- **Task instructions**:
Substitute "Tap" for each occurrence of "Click" throughout the listing below, keeping every other part unchanged. Leave the pictures out of your answer.

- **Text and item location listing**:

━━━━━━━━━━━━━━━━

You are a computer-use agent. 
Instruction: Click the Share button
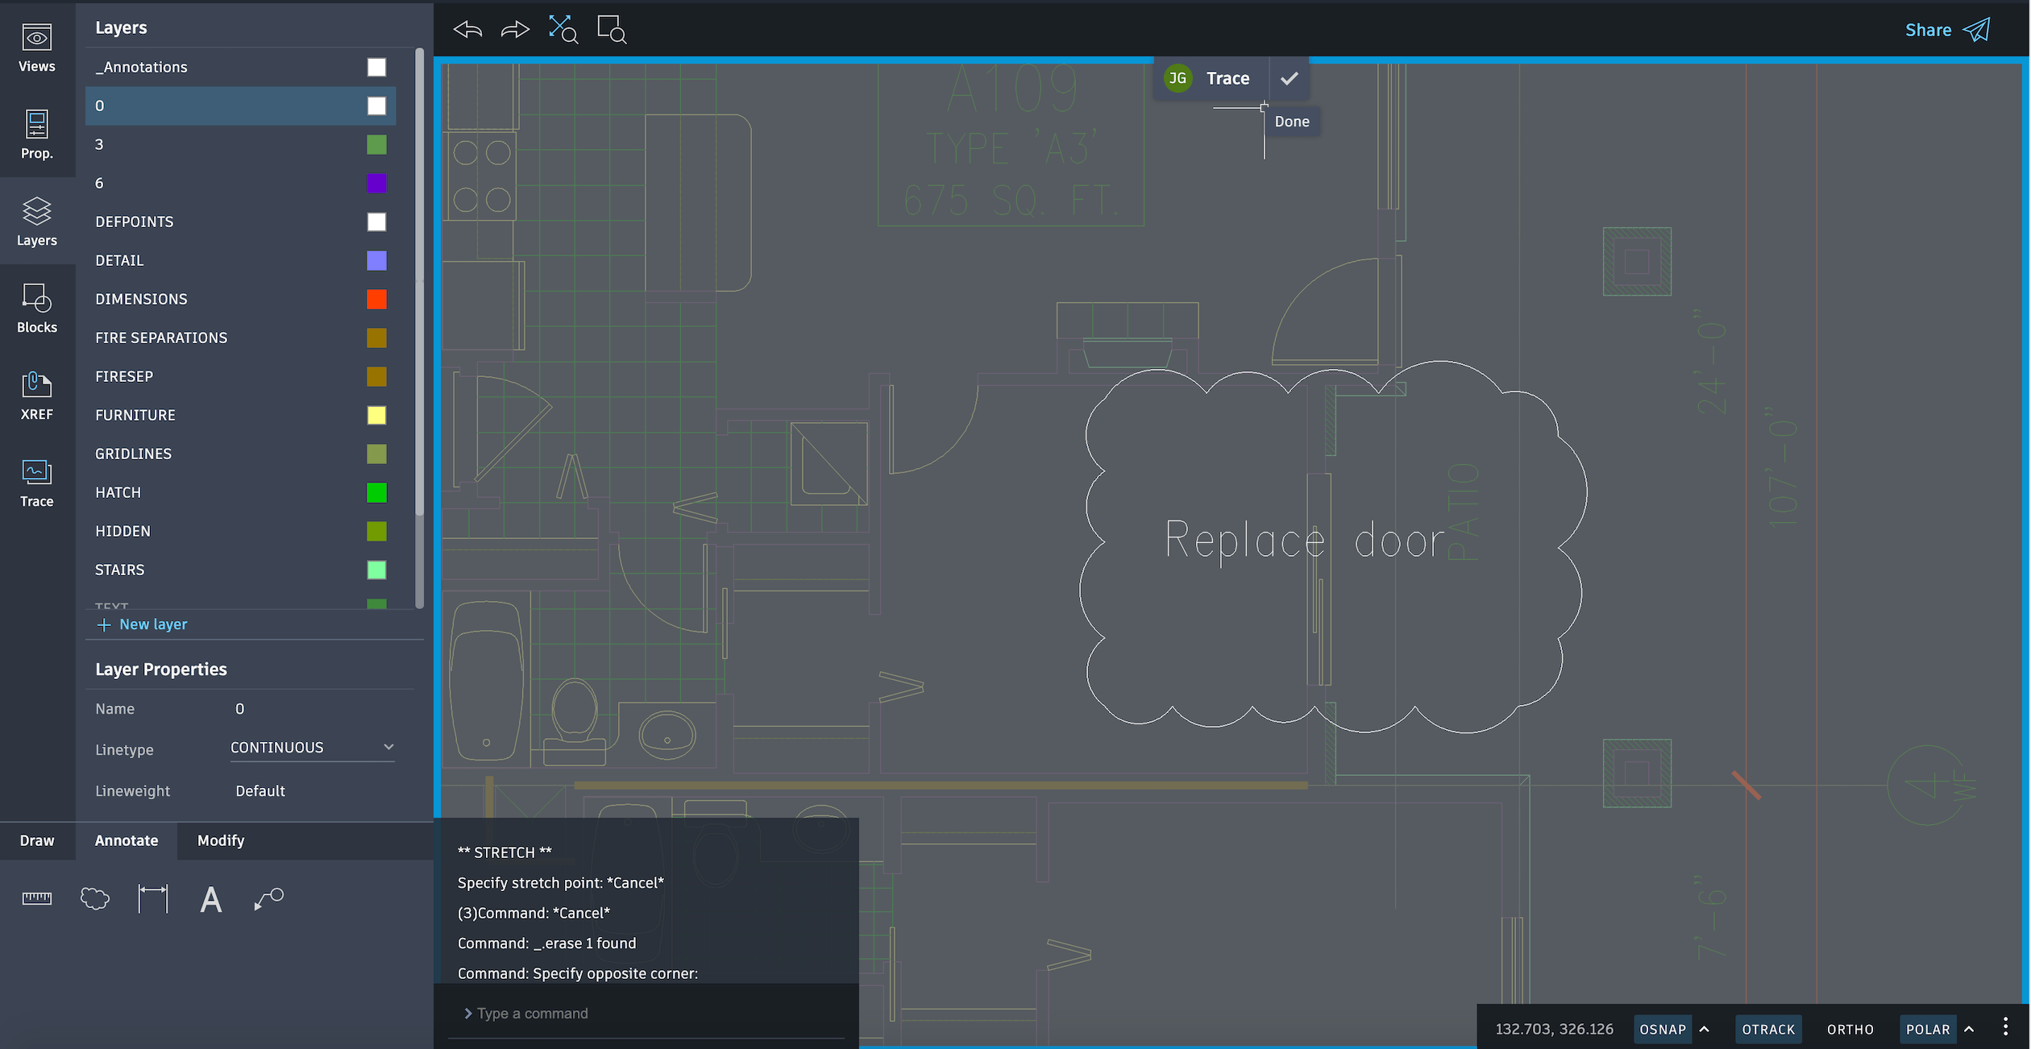[1946, 30]
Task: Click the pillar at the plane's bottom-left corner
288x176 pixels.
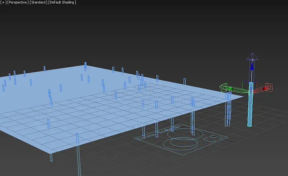Action: [51, 157]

━━━━━━━━━━━━━━━━

- **Task response**:
You are a computer-use agent. 
Instruction: Tap the Share button
[1946, 30]
Task: Tap the pillar at the plane's bottom-left corner
288x176 pixels.
Action: [51, 157]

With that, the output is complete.